§ **QUESTIONS**
A) Translate this sentence from the narrative into Spanish: "She sighed and stuck her fork into the tepid eggs on her plate."
B) Answer these questions using the narrative:
(i) After the woman shrugged, what did she remove?
(ii) What did she say they tested her for?
(iii) What did the narrator compare the stinging tears to?
C) Pick up the narrative after its final sentence and write what comes next.

She laughed and recanted, "You sure you old enough to hear all that?"

Our team shared her chuckle and waited for her to go on. "When I said 'out there bad' I'm talking bad as you can imagine. Turning tricks, robbing folks, doing whatever you got to do to get high. That's what a stronghold do to you. It make your mind crazy, like you can't make good decisions." She shrugged and removed the cover to the food again. Ripping open a salt packet she continued. "I feel so bad about that time in my life. But see, the last few years it's like I'm a new person. Like my life got handed back to me. When they test me for the AIDS and told me I didn't have no diseases, I couldn't believe it. That's when I knew I had a chance, you know? A real chance."

Something about her words immediately pushed tears into the front of my eyes. They began stinging like rubbing alcohol in a fresh wound; I tried my best to blink them away in the most inconspicuous way I could. She sighed and stuck her fork into the tepid eggs on her plate. Her mind seemed peaceful, as did her comfort with telling us all of that.

Items drawn from a dataset:
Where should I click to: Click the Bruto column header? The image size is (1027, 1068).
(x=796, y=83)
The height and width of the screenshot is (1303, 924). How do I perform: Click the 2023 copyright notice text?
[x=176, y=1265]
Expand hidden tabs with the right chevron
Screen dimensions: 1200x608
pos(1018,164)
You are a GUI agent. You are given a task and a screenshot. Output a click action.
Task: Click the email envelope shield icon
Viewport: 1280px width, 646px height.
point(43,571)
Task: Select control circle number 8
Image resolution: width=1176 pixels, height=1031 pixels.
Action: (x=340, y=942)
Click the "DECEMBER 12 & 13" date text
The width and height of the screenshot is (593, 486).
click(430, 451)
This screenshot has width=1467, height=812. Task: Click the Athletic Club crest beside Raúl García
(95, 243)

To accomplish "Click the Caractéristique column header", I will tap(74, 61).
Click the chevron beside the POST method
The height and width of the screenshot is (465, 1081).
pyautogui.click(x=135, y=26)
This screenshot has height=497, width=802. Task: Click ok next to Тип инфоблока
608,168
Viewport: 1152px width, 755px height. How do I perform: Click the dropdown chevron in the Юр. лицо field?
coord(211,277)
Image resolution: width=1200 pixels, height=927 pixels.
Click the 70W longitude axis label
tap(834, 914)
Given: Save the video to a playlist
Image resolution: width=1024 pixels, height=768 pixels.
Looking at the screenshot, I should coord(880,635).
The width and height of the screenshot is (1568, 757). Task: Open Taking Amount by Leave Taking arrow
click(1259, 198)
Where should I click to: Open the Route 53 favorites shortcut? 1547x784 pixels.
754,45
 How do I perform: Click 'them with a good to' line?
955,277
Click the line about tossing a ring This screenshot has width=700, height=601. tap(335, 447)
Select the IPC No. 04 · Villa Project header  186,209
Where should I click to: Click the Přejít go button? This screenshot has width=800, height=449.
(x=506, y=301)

§ **EXPECTED RESPONSES**
A) Suspiró y clavó el tenedor en los huevos tibios de su plato.

B)
(i) The cover to the food.
(ii) AIDS.
(iii) Rubbing alcohol in a fresh wound.

C)
"Congratulations to you for getting your life back," I finally said. "I know you're so proud."

She nodded her head and smiled. "You know, doc? I ain't gon' even lie. I'm real proud."

And as I watched her eat her eggs my eyes became prickly again with fresh lacrimation. If she wasn't eating and if it wouldn't have seemed lame, I swear I would have hugged her right there in front of my entire team. Okay, I take that back--it was really that she was eating that stopped me.

Today I am reflecting on redemption. Redemption. I can barely type the word without crying. Damn. Here I go.

This is one of the main reasons why I love working at Grady. There is nothing that moves me deeper in my core than stories of redemption. They resonate with me so--not because I've had some hard life with tacks and splinters--but because I know that within us all dwells that need for a clean slate at some point in our lives. We need to have people see us with more than their eyes and to accept us not because we have straight teeth and straight spines or straight lives but instead just because.

I remember when I took care of a patient once who had an urgent surgical problem. The resident surgeons didn't agree with my assessment, yet I was senior to them. Instead of calling their attending physician, I shook my head and told the team that my patient would "eventually declare himself." He did just that--and subsequently needed an emergency operation after which he had a perioperative myocardial infarction (heart attack.) And then? He died. Yep. He died.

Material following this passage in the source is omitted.